__TASK TO COMPLETE__: Extract the stretch of lines that starts at the line with "Where should I" and ends at the last line of the data below. Give it exactly, without pictures.

__MATERIAL TO PROCESS__:

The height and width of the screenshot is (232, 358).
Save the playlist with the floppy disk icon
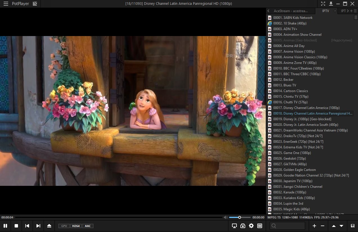click(352, 226)
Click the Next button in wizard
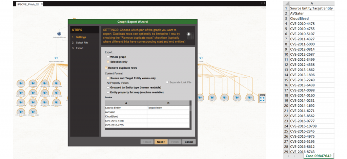The width and height of the screenshot is (347, 159). point(161,142)
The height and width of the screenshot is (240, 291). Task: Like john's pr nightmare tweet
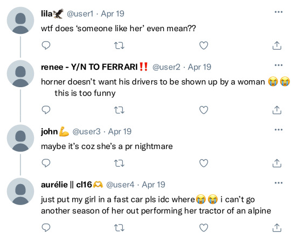[204, 163]

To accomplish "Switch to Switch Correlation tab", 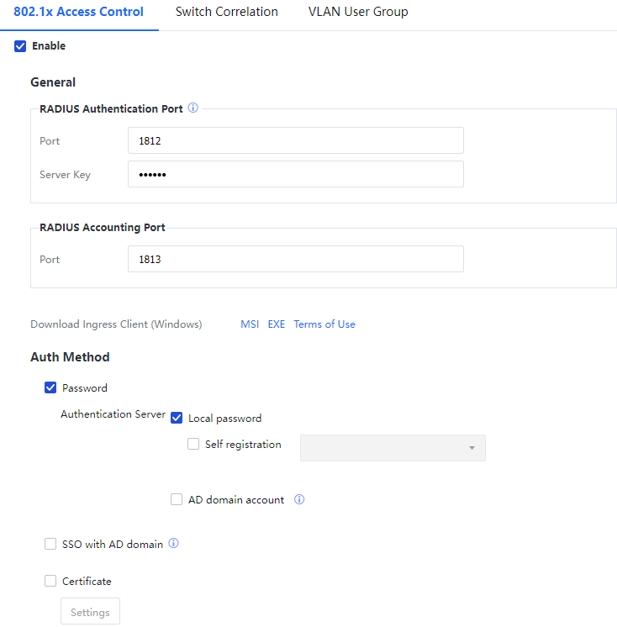I will 226,12.
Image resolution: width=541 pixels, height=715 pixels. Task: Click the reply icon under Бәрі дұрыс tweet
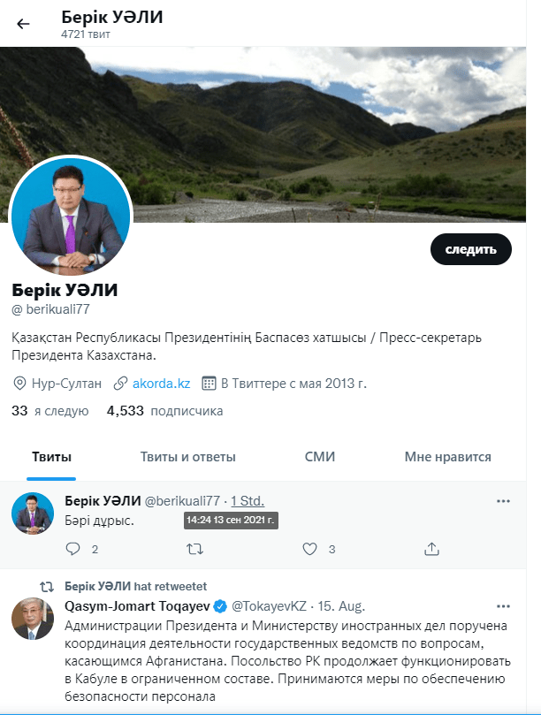[73, 549]
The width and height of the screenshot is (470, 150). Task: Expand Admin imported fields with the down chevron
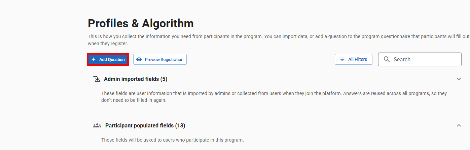459,79
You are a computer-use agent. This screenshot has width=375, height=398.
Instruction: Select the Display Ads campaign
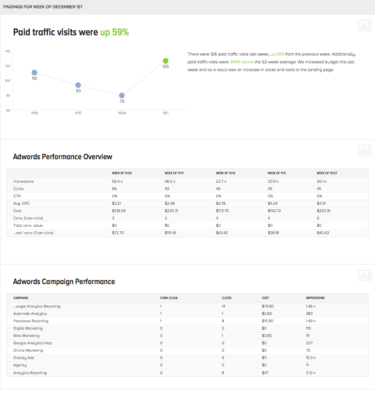click(x=24, y=358)
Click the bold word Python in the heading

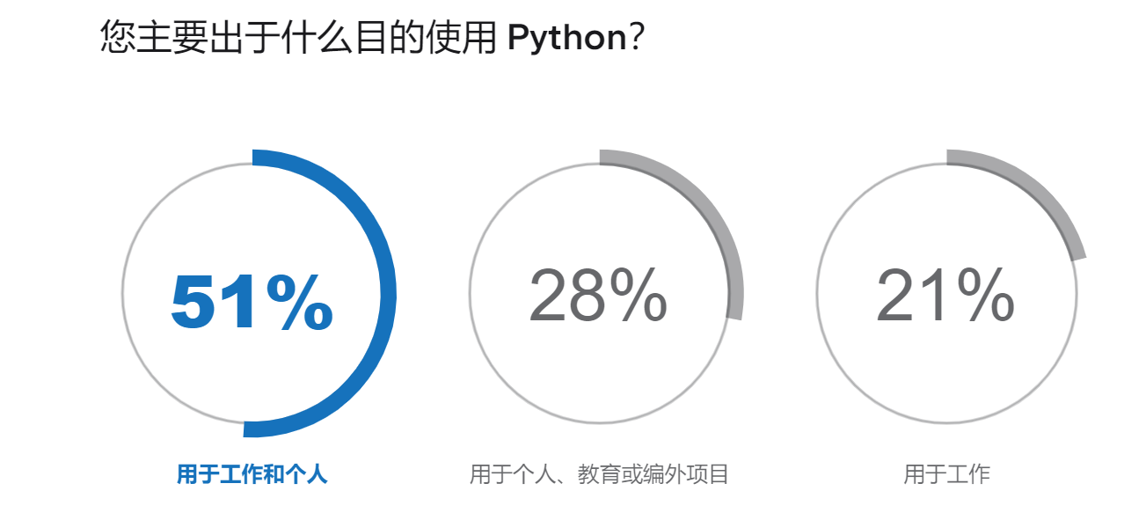click(x=566, y=39)
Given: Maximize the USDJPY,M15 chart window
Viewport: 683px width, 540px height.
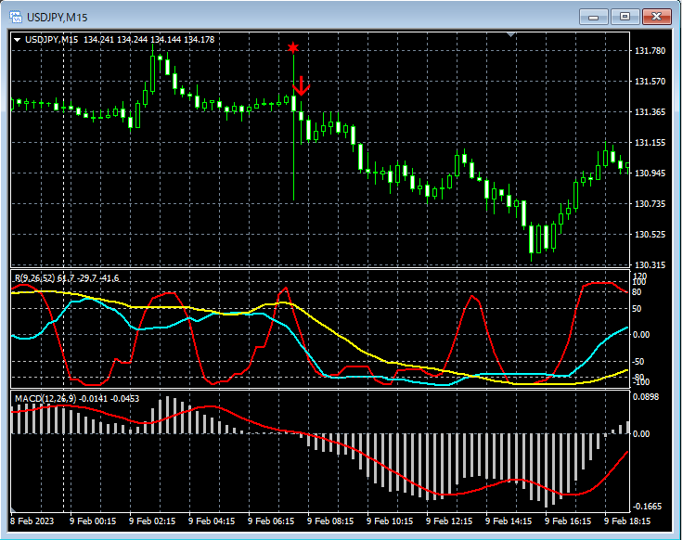Looking at the screenshot, I should click(x=625, y=16).
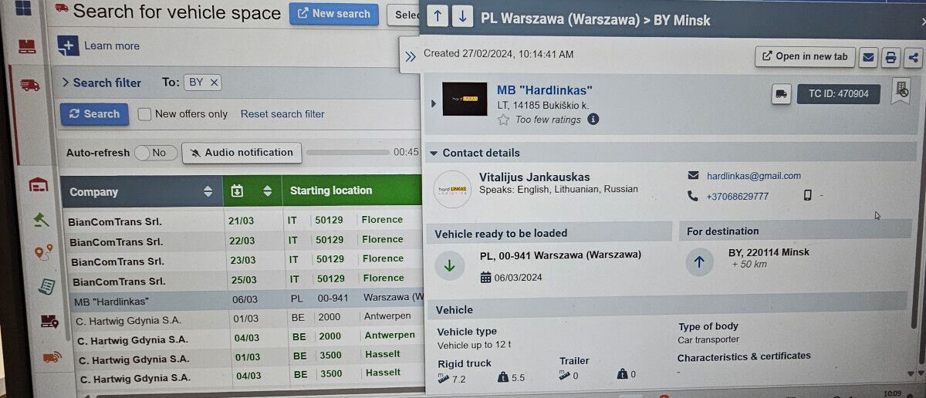The image size is (926, 398).
Task: Click the print icon in offer header
Action: click(x=891, y=56)
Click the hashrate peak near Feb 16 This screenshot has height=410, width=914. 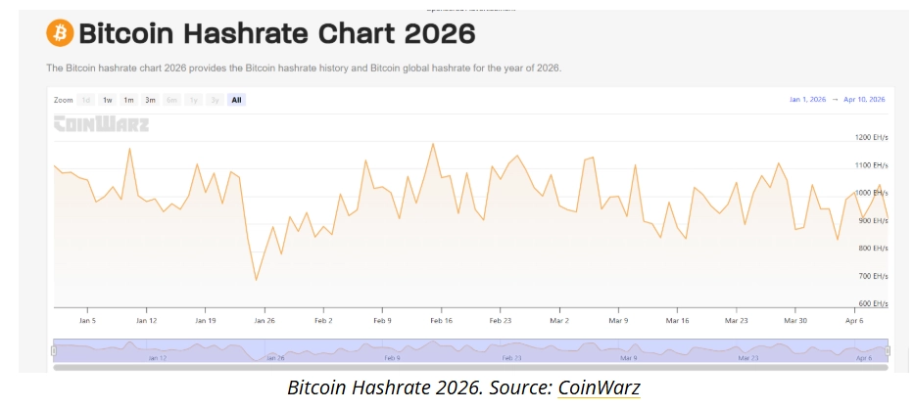[433, 144]

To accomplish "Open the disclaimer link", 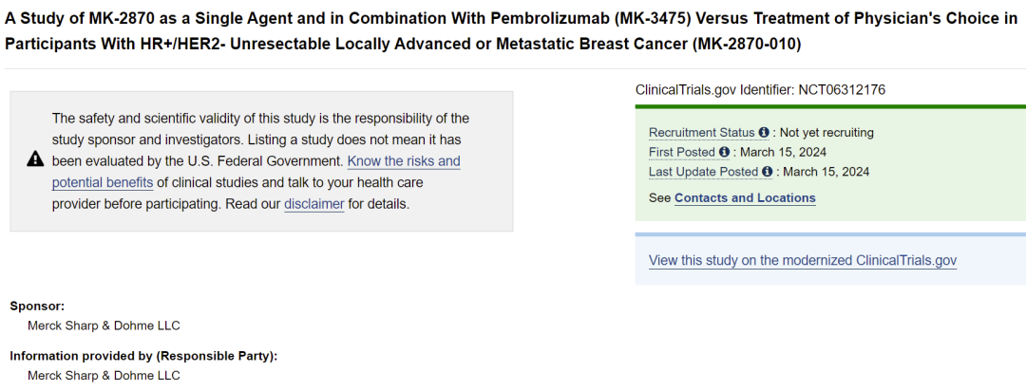I will 314,204.
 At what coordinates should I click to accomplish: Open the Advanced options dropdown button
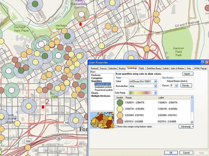click(186, 126)
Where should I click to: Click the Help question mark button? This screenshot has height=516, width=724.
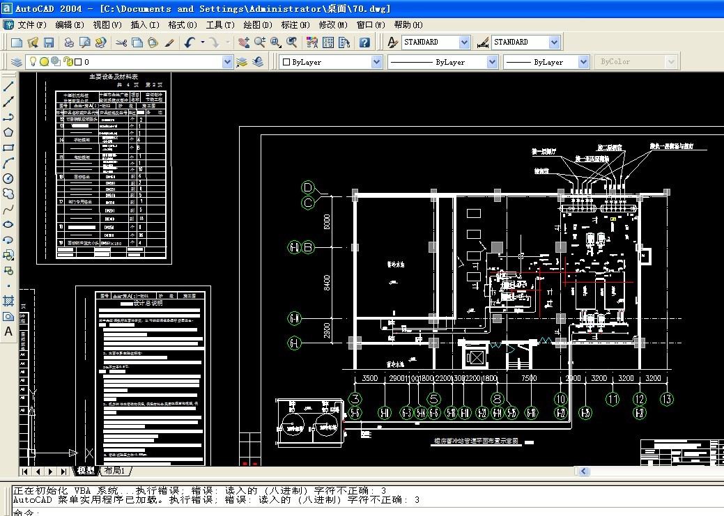tap(364, 42)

__EXPECTED ANSWER__:
Where should I click to: Click the Help question mark button? This screenshot has height=516, width=724.
tap(364, 42)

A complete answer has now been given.